而二月以后,大燕的政治中心,儼然从南京转移到了扬州。
凡有志之士,纷纷选择离开南京,来到扬州寻找出仕的机会。
位於城外,长江之畔的国防部大楼,此时虽然夜深,却依然灯火通明。
相隔不远总理衙门大楼,此时透过窗看去,也有不少灯光明亮,显然有人在夜里加班。
徐观湘走到外交部的楼层,此时楼道里的官吏小跑过去,虚掩著的门內,能听到办公室里有人打电话的声音。
整个楼层都透露出紧张、繁忙的气氛。
推开房念林的房间门,徐观湘走进屋里,看著房念林正毕恭毕敬的站在那里,和电话之中的人匯报工作,意识到电话对面的人是谁,本来要出口的话连忙停下。
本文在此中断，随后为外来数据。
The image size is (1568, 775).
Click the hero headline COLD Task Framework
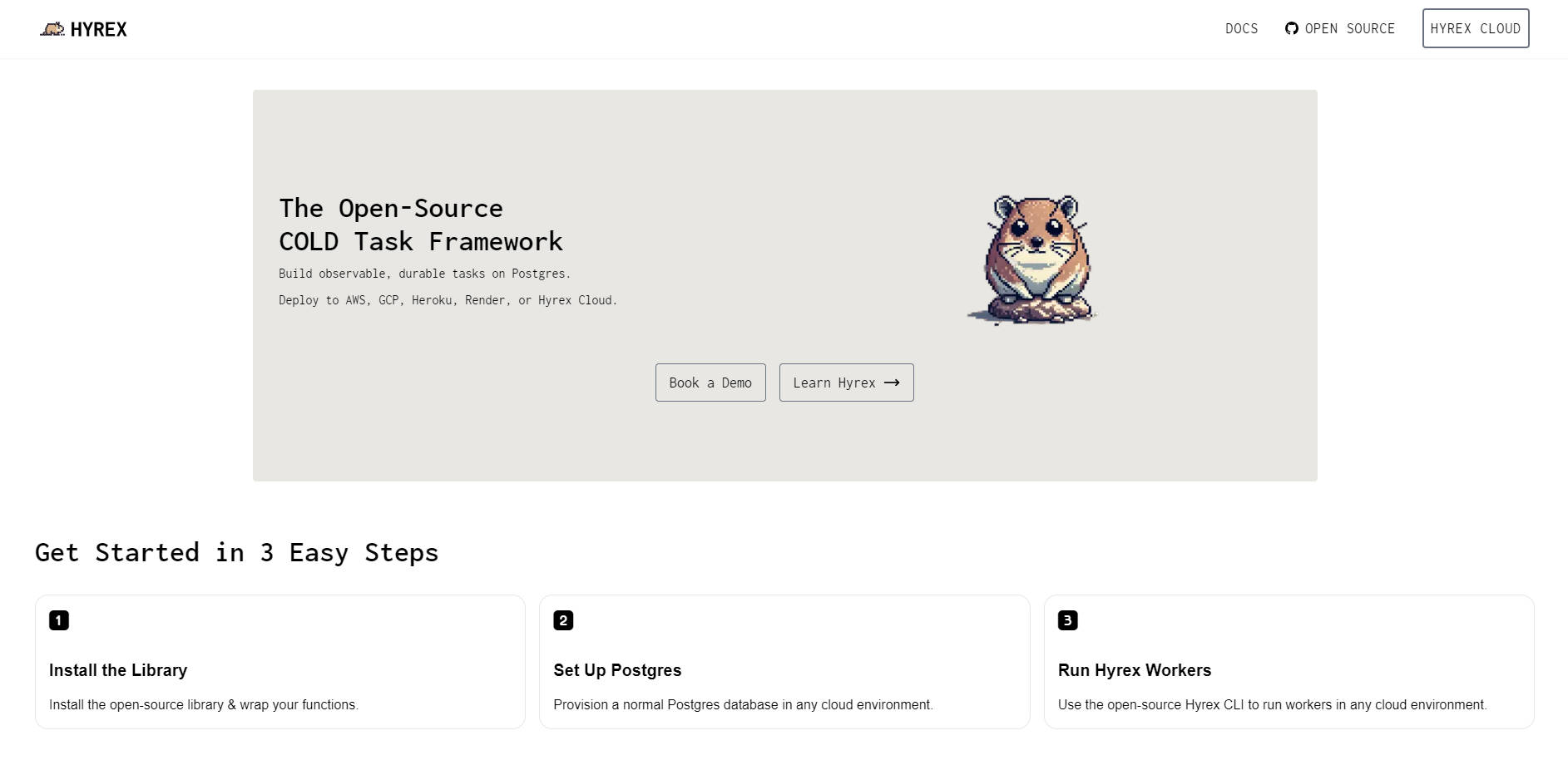[x=420, y=241]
很快,房念林打完电话,对著徐观湘说道:“总署大人,下官怠慢了。
您快请坐!”
他小跑出来,邀请徐观湘在沙发前坐下:“王爷打电话来,询问了一下出使使团的人选是否选定。”“我也是为此而来,怀岫,出使的人选都选好了吗?”
徐观湘坐下以后,询问道。
房念林点头道:“出使朝鲜的使团已经选定,前往蜀中的使团人选大部分也已经確定,主使目前也筛选出数个人选,只是最终人选还没有敲定。”
“都有哪些人选?”
徐观湘问道。
“外交部外事司黄维、礼宾司赵玖。。”
房念林一连说出几个名字:“这一次北伐,朝鲜虽然重要,可相比蜀中的圣火教还差了很多。如果能说动圣火教於西路出兵北上,分散清军兵力,封住蒙古外援,就能给我们製造一个极为有利的环境!
所以,使团人选必须做足准备,慎之又慎。”
房念林出仕便在军中,多年下来,对於军中诸事早已经熟稔。
徐观湘点头赞同。
圣火教於吴州算不上同盟,甚至作为圣火教而言,如今天下吴州在获得武昌大捷以后,明显势大。对方会不会选择与吴州同盟,甚至会不会选择与清廷结盟来对付吴州,这些都犹未可知。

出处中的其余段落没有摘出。